Given records

*-*-*

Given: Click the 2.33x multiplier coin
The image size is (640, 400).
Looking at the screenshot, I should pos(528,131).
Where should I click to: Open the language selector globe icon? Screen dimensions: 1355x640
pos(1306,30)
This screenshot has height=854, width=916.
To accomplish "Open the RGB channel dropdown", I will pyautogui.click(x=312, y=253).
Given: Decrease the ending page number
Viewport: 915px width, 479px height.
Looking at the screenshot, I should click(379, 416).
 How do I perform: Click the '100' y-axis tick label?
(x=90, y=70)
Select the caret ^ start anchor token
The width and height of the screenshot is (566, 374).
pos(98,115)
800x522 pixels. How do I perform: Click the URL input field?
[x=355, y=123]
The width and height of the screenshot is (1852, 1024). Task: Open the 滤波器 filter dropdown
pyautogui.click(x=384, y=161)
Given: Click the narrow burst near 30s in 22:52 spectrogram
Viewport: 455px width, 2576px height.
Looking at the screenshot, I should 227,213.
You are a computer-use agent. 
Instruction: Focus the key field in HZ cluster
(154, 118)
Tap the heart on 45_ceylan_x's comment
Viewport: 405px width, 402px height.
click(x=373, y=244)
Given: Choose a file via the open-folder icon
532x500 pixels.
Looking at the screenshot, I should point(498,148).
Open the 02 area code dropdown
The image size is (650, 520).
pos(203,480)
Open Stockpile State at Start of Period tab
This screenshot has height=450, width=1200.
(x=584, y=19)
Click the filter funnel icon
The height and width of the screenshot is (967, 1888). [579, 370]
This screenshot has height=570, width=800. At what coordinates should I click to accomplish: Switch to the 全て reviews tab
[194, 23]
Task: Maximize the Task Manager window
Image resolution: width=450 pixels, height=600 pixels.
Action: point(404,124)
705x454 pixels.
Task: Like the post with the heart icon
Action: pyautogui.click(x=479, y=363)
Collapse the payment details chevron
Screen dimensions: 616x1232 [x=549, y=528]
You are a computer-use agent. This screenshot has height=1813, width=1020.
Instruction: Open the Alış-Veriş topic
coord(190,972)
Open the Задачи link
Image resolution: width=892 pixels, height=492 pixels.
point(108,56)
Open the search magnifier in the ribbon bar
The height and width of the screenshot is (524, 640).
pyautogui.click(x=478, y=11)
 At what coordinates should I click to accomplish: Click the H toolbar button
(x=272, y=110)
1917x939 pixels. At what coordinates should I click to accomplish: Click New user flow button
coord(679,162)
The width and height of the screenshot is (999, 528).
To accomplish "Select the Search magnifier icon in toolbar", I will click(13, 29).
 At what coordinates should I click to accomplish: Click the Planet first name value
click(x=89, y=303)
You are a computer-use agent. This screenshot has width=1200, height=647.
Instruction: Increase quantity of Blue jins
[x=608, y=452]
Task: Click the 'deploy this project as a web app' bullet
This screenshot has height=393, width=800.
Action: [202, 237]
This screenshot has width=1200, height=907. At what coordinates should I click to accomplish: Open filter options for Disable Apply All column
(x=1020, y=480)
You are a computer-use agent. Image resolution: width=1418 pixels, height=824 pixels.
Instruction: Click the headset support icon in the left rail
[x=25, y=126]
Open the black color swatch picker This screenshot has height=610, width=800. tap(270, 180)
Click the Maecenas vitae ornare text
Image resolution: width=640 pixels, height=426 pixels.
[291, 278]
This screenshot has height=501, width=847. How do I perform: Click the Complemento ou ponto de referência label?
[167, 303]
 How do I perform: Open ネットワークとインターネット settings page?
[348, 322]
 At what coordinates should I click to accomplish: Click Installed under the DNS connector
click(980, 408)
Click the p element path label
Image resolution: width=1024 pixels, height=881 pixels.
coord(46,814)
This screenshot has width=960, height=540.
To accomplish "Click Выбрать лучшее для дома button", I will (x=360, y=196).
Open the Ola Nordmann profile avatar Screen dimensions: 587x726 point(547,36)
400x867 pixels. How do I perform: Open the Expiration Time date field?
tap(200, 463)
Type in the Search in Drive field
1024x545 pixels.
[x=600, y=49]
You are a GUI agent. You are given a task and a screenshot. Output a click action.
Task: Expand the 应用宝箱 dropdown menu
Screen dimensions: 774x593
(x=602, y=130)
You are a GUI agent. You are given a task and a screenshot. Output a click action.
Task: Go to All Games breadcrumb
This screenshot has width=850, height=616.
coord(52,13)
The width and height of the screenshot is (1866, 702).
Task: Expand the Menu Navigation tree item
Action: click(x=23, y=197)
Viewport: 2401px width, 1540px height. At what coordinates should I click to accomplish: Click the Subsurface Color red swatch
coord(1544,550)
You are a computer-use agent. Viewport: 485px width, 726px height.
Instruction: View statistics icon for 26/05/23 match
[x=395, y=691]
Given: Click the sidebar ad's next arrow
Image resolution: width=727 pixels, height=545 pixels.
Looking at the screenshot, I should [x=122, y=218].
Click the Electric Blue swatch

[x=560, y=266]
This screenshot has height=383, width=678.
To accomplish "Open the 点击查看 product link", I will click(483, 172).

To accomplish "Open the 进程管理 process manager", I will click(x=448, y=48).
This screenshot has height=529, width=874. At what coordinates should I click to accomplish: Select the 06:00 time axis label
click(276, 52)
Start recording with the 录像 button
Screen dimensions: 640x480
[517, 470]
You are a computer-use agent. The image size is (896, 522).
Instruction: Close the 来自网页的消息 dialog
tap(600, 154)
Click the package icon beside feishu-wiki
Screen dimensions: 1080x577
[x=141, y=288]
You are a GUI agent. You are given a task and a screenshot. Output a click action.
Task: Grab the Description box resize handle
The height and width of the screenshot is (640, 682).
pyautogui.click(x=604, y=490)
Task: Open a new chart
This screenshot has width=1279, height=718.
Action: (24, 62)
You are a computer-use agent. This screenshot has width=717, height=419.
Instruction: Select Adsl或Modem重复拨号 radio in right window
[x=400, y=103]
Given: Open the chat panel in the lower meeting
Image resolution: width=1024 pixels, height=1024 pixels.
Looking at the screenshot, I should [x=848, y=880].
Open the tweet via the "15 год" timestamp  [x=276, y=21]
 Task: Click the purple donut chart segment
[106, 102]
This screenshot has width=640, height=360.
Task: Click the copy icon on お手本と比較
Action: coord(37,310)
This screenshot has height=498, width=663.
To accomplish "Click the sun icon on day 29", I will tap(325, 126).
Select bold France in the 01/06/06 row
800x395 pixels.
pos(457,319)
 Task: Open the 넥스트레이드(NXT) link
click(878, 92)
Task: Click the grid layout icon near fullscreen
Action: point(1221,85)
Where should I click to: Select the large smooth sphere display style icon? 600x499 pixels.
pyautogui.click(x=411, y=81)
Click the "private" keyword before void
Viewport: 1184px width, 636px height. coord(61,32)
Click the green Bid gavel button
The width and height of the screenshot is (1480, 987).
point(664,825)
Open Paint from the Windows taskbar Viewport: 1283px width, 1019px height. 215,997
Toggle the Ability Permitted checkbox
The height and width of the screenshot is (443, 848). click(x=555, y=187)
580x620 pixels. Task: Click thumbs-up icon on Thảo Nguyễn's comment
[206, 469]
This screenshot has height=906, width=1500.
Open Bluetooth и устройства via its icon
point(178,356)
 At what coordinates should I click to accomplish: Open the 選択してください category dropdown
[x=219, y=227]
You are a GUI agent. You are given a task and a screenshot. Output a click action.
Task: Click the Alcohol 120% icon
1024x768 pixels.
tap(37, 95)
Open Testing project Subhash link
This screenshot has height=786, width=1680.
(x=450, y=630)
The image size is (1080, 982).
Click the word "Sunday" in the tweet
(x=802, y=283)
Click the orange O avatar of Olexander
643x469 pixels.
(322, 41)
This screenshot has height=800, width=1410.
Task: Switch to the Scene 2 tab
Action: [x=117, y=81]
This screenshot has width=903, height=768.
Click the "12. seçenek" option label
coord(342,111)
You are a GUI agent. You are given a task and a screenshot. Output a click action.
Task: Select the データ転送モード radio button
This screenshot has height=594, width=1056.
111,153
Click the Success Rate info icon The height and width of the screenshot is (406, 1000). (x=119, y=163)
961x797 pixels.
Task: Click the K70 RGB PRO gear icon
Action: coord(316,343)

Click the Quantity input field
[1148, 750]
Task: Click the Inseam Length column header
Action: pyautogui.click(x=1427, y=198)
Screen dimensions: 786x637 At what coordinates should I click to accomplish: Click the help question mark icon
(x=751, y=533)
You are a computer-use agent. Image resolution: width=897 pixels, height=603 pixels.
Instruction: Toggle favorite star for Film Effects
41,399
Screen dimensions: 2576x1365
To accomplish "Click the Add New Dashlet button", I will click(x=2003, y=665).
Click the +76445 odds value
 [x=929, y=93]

*-*-*

What is being asked
Apply a filter to the listing above so that only lines with "magnifier" are kept, and copy those lines.

Completed exercise
Open the search magnifier in the ribbon bar
To accomplish "Select the Search magnifier icon in toolbar", I will click(13, 29).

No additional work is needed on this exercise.